Provincial and Territorial Forest Facts
Explore Canada's Boreal Forest by Province and Territory to see what makes each part of the boreal forest special.
Choose a province or territory:
Northwest Territories' Boreal Forest:
- is approximately 950,000 km2 (235 million acres) in size – more than three times the size of the United Kingdom.1
- comprises 17% of Canada's Boreal Forest.
- is home to more than 25 aboriginal communities.2
- is home to the Gyrfalcon, the Northwest Territories' official bird, and the Tamarack (Larch), the official tree.

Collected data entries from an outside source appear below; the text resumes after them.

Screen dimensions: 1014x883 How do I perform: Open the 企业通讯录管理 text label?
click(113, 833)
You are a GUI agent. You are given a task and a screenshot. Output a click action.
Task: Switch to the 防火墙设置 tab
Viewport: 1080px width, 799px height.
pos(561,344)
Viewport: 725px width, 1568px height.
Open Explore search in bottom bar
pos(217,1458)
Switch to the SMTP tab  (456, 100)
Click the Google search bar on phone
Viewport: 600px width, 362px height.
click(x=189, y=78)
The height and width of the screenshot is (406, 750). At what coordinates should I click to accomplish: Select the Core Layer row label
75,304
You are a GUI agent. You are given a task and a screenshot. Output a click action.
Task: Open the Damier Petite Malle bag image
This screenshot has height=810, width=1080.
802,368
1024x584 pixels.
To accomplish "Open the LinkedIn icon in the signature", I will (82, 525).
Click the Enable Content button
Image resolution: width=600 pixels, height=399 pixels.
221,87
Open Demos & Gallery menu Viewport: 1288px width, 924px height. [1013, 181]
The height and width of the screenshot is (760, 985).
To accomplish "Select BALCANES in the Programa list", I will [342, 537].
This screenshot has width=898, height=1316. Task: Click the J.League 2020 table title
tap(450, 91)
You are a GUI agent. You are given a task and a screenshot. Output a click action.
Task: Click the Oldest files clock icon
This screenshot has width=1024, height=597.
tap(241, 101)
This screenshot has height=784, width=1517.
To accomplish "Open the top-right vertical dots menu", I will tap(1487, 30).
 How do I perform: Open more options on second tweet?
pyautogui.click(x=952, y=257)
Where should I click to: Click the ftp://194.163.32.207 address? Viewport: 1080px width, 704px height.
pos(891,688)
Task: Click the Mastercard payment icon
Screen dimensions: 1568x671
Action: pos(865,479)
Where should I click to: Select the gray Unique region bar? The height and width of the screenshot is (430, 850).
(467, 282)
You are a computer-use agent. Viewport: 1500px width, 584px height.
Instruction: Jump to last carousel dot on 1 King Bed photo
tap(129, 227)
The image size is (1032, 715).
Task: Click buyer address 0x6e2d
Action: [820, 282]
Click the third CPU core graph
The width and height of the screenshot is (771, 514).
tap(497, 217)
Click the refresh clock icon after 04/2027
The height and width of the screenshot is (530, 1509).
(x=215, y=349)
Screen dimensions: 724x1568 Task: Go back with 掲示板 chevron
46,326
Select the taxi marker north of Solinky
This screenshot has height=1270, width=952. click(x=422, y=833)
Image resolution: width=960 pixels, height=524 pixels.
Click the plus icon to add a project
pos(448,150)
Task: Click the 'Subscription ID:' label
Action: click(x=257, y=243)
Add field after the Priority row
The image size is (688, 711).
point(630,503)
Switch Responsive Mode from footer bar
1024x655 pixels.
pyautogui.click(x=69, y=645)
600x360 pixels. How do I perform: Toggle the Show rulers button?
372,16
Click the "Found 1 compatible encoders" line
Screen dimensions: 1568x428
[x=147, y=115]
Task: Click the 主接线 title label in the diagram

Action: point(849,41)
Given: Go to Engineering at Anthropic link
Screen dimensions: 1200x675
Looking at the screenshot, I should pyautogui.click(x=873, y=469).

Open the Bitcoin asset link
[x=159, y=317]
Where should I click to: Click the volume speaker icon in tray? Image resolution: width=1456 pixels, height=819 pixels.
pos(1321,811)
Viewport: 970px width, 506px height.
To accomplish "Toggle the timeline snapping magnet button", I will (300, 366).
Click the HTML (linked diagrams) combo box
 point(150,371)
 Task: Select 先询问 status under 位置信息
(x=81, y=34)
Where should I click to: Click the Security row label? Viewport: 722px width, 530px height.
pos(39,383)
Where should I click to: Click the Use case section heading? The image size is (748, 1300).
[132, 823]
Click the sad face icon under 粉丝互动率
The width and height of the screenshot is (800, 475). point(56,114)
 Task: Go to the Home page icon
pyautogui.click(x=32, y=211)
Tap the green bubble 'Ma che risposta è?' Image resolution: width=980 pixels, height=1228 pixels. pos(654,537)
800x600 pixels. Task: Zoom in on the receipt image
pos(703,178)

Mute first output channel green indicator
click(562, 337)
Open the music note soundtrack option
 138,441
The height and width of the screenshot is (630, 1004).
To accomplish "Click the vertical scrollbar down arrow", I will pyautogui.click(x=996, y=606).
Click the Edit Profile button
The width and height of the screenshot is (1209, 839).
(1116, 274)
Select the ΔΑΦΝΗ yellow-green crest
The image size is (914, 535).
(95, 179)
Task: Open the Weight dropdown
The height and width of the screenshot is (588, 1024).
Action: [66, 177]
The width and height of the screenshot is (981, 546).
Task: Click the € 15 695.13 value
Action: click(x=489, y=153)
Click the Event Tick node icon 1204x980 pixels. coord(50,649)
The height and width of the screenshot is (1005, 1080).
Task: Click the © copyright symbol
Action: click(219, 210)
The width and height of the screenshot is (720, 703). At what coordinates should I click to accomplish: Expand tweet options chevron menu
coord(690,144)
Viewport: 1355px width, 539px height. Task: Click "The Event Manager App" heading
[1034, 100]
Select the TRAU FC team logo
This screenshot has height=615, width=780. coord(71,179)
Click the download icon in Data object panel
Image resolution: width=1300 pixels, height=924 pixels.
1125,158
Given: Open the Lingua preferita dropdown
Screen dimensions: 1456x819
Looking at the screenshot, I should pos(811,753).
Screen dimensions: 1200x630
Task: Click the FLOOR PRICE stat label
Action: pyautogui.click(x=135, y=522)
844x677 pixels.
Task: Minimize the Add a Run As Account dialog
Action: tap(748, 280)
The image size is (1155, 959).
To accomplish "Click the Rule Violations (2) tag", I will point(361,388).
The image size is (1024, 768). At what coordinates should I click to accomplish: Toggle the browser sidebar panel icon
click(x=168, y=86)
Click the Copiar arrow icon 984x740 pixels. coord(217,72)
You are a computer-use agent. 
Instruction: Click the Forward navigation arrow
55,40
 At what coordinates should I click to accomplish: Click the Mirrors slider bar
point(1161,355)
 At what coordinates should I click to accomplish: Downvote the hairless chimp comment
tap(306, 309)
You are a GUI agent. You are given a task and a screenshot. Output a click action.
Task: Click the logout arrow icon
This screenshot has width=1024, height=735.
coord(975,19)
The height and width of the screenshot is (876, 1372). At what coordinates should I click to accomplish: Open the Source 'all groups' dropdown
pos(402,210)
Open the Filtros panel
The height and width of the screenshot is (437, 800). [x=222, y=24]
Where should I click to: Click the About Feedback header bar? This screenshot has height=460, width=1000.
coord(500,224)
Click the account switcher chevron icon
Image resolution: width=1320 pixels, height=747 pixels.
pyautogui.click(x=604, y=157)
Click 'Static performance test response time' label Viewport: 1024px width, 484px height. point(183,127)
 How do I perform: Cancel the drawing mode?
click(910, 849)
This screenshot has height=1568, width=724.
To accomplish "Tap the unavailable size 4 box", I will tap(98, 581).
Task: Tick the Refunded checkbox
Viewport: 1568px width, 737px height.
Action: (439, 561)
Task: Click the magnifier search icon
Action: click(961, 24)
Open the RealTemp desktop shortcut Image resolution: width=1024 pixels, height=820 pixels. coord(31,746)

- stores 40 billion tonnes of carbon in its soils, peat and forests – equivalent to around 200 years' worth of Canada’s GHG emissions in CO2 equivalent at 2014 levels.3
- contains the Mackenzie River Basin, which comprises 20% of Canada's landmass and is the 2nd-largest primary watershed in North America. It includes the Mackenzie River, Canada's longest river and the fifth-longest in the world, and is home to several of Canada's largest lakes including Great Slave Lake and Great Bear Lake (7th-largest in the world). The Mackenzie River supports large-scale anadromous fish migrations, including those of Arctic cisco that travel from the Mackenzie Delta at the Arctic Ocean several thousand kilometers upriver to the Liard River.4
- is the breeding ground for 150 to 500 million birds of more than 200 bird species, including White-winged Scoter, Whooping Crane, Short-billed Dowitcher, Blackpoll Warbler and Rusty Blackbird.
- supports over 6,000, or 17%, of Canada's threatened boreal Woodland caribou and 100,000 Barren ground caribou, as well as large populations of wolves, bear and other wildlife.5,6
- features 834,000 km2 (206 million acres) of intact forest, peatland and wetland habitat free from industrial development, making up 87% of the province's boreal region.7
1 Canadian Boreal Initiative. 2003. Canada's Boreal Region.
2 Aboriginal Canada Portal (www.aboriginalcanada.gc.ca) and Global Forest Watch.
3 Tarnocai, C. and Lacelle, B. 1996. Soil Organic Carbon Digital Database of Canada. Eastern Cereal and Oilseed Research Center, Research Branch, Agriculture and Agri-Food Canada, Ottawa, Canada.
4 Benke, A., and Cushing, C. Rivers of North America. 2005.
5 Environment Canada. 2008. Scientific Review for the Identification of Critical Habitat for Woodland Caribou (Rangifer tarandus caribou), Boreal Population, in Canada. August 2008.
6The CircumArtic Rangifer Monitoring & Assessment Network. Accessed August, 2009. www.carmanetwork.com
7Global Forest Watch Canada. 2009. Canada's Forest Landscape Fragments: A Second Approximation.